◆ Aim of the task: Reproduce every line of the records below without changing anything.

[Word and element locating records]
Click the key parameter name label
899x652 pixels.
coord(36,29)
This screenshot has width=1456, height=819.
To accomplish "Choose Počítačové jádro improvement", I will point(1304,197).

◆ Right answer:
Click the key parameter name label
899x652 pixels.
coord(36,29)
This screenshot has width=1456, height=819.
To accomplish "Choose Počítačové jádro improvement", I will point(1304,197).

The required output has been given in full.